Designing for Different Timescales

Building complex multi-timescale simulations.

When designing a simulation, you'll often start at a high level of abstraction and then, through the creation process, zoom in and add more fine grained details to the world. For instance if you're building a simulation of a city, you might start by designing people agents to travel to an office building on the eighth time-step, and then return home eight time-steps later, under the assumption that each time-step is something like an hour.

So far so good, but let's say after this first version you want to add a feature for the agent to decide whether it's going to shower before it goes to the office. No matter what, the smallest execution step in HASH is going to be one time-step. This poses a problem because my mental representation of the simulation is that each time-step is an hour, and few people default to hour long showers.

Expressing multiple timescales in a simulation is a difficult problem that exists across platforms and frameworks. Often you're forced to break your representation of time and just ignore the different timescales.

There are a couple of different ways you can solve this problem in HASH. Two common approaches are:

  • Add delays to normalize the actions across timescales.

  • Use a "ManagerAgent" to signal when agents should pause to allow for different computation times

We are also going to introduce in-built ways of handling a global timescale - enabling the duration or trigger points of behaviors to be specified in line with calendar-time schedules.



A simple and straightforward approach is to "slow down" the simulation. In our example above, a time-step would now be 15 mins, and the agent would leave for work either on the first or second time-step, depending on whether they take a shower. They then leave work to return home on the 32nd time-step.

This has the advantage of being a straightforward, simple way of increasing the resolution of a simulation. The downside is it's inefficient - it's only in the first two steps of the simulation that we need the increased granularity.

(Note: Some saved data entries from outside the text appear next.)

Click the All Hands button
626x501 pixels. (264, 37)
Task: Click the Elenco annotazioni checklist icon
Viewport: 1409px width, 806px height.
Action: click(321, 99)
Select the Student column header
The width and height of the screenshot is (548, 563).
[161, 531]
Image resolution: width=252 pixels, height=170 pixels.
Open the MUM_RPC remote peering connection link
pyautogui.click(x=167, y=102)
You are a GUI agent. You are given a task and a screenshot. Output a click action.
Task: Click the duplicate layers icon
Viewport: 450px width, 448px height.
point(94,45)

The additional 24 time-steps aren't really needed.


An alternative approach is to create a ManagerAgent that is responsible for managing the time scales. A ManagerAgent in this role - lets call it TimeManager - has a basic design:

  • It can message any agent in the simulation that might be affected by time differences. You can accomplish that by adding an array of agent names or ids to a TimeManager field, or by increasing the TimeManager's search radius and getting agents from context.neighbors().

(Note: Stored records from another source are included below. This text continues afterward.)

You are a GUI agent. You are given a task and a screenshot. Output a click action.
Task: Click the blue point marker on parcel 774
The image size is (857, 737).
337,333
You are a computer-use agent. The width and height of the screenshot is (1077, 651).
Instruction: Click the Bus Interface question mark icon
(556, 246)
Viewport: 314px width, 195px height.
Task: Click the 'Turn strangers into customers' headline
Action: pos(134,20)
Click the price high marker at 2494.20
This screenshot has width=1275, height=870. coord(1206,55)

  • It will be signaled, either by a message sent from an agent or by global properties (such as a specific time-step) when certain agents need to pause their actions.

  • It then sends a message to those agents. The message could include a time-step when they can resume computation.

  • The agents that are signaled by the time manager will need a behavior that can handle this message; most likely it will change the agents behavior arraystate.behaviors = ['time_handler.js']

  • The time manager, if it receives a message that the faster agent has finished, will send a restart message to the other messages.

In essence the time manager is specifying which agents run on any given time-step based on business logic. We've published an example simulation using a time manager.

Timescale management is a particularly common issue for new HASH users because we utilize an actor model where there is "information lag" - a roundtrip message will take, at minimum, three time-steps.